Begin Selected text

# Furniture photos?



## SquarePeg (Mar 26, 2019)

Hi.  As most of you know I have no intention of "going pro" and don't want to turn something I love into a job.  A friend of a friend has a custom design furniture/cabinetry business and is looking for someone to take photos for his "portfolio".  Mostly they will be used on Facebook and his website for potential clients to look at.  My friend recommended me to him and he is interested in working with me.  

Not sure I want to take this on - although it would be local and probably not very time consuming, it would still be another commitment in what has become a very busy life lately.  What is involved with this type of photography?  For those that know my skill level - is this something I'm capable of?  I have the right lenses and some lights.  Wouldn't mind earning some money to pay for my GAS habit...


----------



## Designer (Mar 26, 2019)

Hey there.

I have done something very similar.  A good friend of mine turns wooden objects in his workshop, and wanted photographs of everything so he could have a record and publish the photos on a website.  I did this in two tranches, mostly because he is constantly making new ones.  The first group (well over a hundred bowls and urns) I transported to my house so I could use my own light tent setup.  That was a tremendous amount of work, not only in transporting them, but also in photographing each piece, side view and top view.

The second group (also over one hundred pieces) he wanted me to do the photography in his workshop.  So there I was, no light tent, no flash, no backdrop, sawdust all over the place, and fluorescent lighting.  I did the best I could, and the results were not exactly terrible, but it satisfied my friend.  The first group I was offered my choice of pieces, and I took a large wooden bowl, and when I gave him the files, he offered me another piece.  The second group I took a small urn and my wife didn't like it so she suggested I exchange it, but I just returned it.  

I will say that this project could be very time consuming, and if your time isn't valuable, then perhaps you can make a go of it.  When I did the bowls, it took several days, including labeling each photograph with the species of wood and the size.  Frankly, I am not anticipating doing any more of them.  

Yes, you're capable of producing acceptable results, but I hope you don't spend hours in editing.


----------



## tirediron (Mar 26, 2019)

I have no doubt you can produce the desired results, so that's off the table.  This kind of work can be tricky, ESPECIALLY if it's very glossy furniture.  Reflections can be very challenging to control.  Assuming that all the pieces are different and not huge, say, night-table to hall table size, I would expect to dedicate an hour per piece initially, and once you get a workflow dialed in, then maybe 15-20 minutes per piece.  Once you get it figured out, post should be a matter of 2-3 minutes.  Colour correct, clone out any minor issues, crop, done.


----------



## Derrel (Mar 26, 2019)

YOU could most likely do this, yes. I think you could pull this off.


----------



## Soocom1 (Mar 26, 2019)

One of the first set of photographs I did for product sales I shot a Minolta x370. Then eventually graduated to my now stolen Minolts 7D. 
The camera IMO is not the core of the work. The lighting is as others have stated. 
Direct lighting is the real issue along with the afore mentioned glossy reflection.

End Selected text
Begin Input

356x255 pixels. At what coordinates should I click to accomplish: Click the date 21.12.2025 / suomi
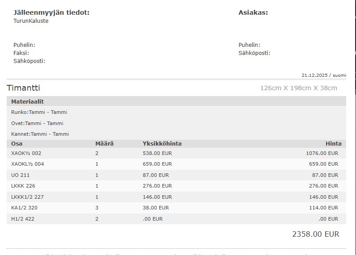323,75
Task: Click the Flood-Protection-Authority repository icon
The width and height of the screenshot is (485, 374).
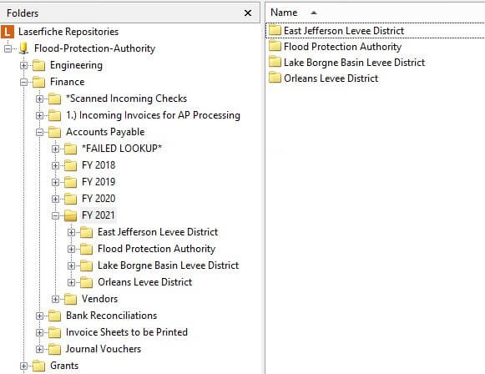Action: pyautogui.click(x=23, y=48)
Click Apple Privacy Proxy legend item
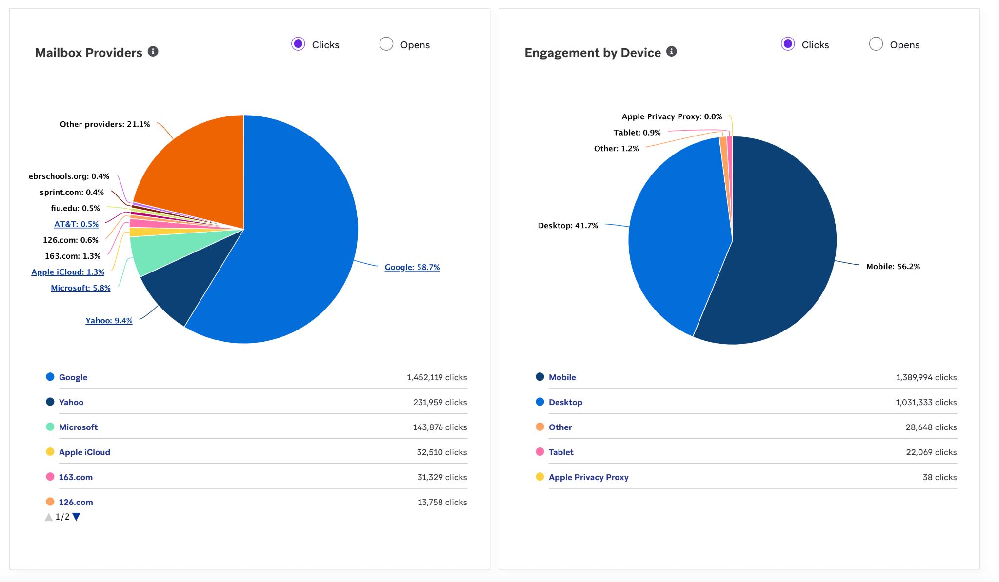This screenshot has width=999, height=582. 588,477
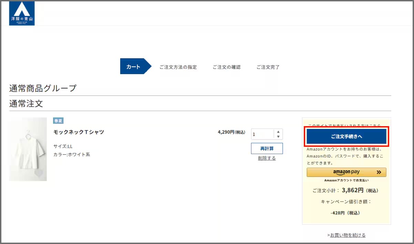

End Input

**Short exercise 1**: Write out the passage of the furniture photos thread from "The second group (also" up to and including "just returned it.".
**Short exercise 2**: Give the records that follow the forum thread again, line for line, leaving out the pictures.

**Answer 1**:
The second group (also over one hundred pieces) he wanted me to do the photography in his workshop.  So there I was, no light tent, no flash, no backdrop, sawdust all over the place, and fluorescent lighting.  I did the best I could, and the results were not exactly terrible, but it satisfied my friend.  The first group I was offered my choice of pieces, and I took a large wooden bowl, and when I gave him the files, he offered me another piece.  The second group I took a small urn and my wife didn't like it so she suggested I exchange it, but I just returned it.

**Answer 2**:
356x255 pixels. At what coordinates should I click to accomplish: Click the date 21.12.2025 / suomi
323,75
Task: Click the Flood-Protection-Authority repository icon
The width and height of the screenshot is (485, 374).
Action: pyautogui.click(x=23, y=48)
Click Apple Privacy Proxy legend item
This screenshot has width=999, height=582. 588,477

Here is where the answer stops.